By Eleanor Gruffydd-Jones, BBC Sunday Politics Wales
18 May 2019
Votes for 16-year-olds in UK elections are all but inevitable, but there is no public demand or obvious advantage to it, a voting expert has said. A bill currently going through the Senedd would lower the voting age at the 2021 Welsh Assembly election. Prof Philip Cowley said evidence suggested 16 and 17-year-olds were less likely to vote than older groups. But the chair of the panel that backed votes at 16 in assembly polls said the move could revitalise democracy.
Sixteen and 17-year-olds voted for the first time in the Scottish independence referendum in 2014 and can now take part in Scottish parliament and local elections. They can also vote in Guernsey, Jersey and the Isle of Man. Prof Cowley, from Queen Mary University of London, has written to the Welsh Assembly saying evidence from other countries with a lower minimum voting age suggests overall turnout would drop, because turnout for 16-and 17-year-olds tends to be lower than other groups. This was unless, he said, money was spent to specifically target the age group, like in the 2014 Scottish Independence referendum when 16-year-olds voted for the first time in the UK. "If young voters are ready to vote, then we should not need to allocate specific resources to mobilise them," he told BBC Sunday Politics Wales. "That we do, indicates that they are not ready."
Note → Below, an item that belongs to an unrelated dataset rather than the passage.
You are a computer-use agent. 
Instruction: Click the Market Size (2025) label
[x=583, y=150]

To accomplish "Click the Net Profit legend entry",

He added: "Even some of the things you used to be able to do at the age of 16, say 10 or so years ago, you can no longer do, things like smoking, buying a firework for example, going into a tanning booth. All of these have changed recently and if they've changed at all, they've tend to change upwards towards 18. [Votes for 16] is coming. I think you can see with what's happening in Wales, what's already happening in Scotland. The pressure will then build up for elsewhere in the UK. When it happens, I don't think any of the advantages that are being claimed for it will manifest themselves but it is probably inevitable."
Prof Laura McAllister was chair of the expert panel that, as part of its report on how the Senedd could be developed, recommended votes for 16 and 17-year-olds in Welsh Assembly elections. She said lowering the vote would be a mechanism to revitalise democracy, "particularly if you align that with a programme of proper political education through the curriculum, and in an extra-curricular environment. We know that getting young people involved in the voting process, whilst they're still in a secure environment, generally living at home, is likely to be more successful than it is at 18 when they've either left home to go to university or entering a more turbulent phase of their life in terms of change." She said, looking at the evidence from parliamentary and local elections in Scotland, 16 to 18-year-olds voted in larger numbers than 18 to 25-year-olds. "So that tells you something at least about the potential that there is to engage young people in the political process," she added.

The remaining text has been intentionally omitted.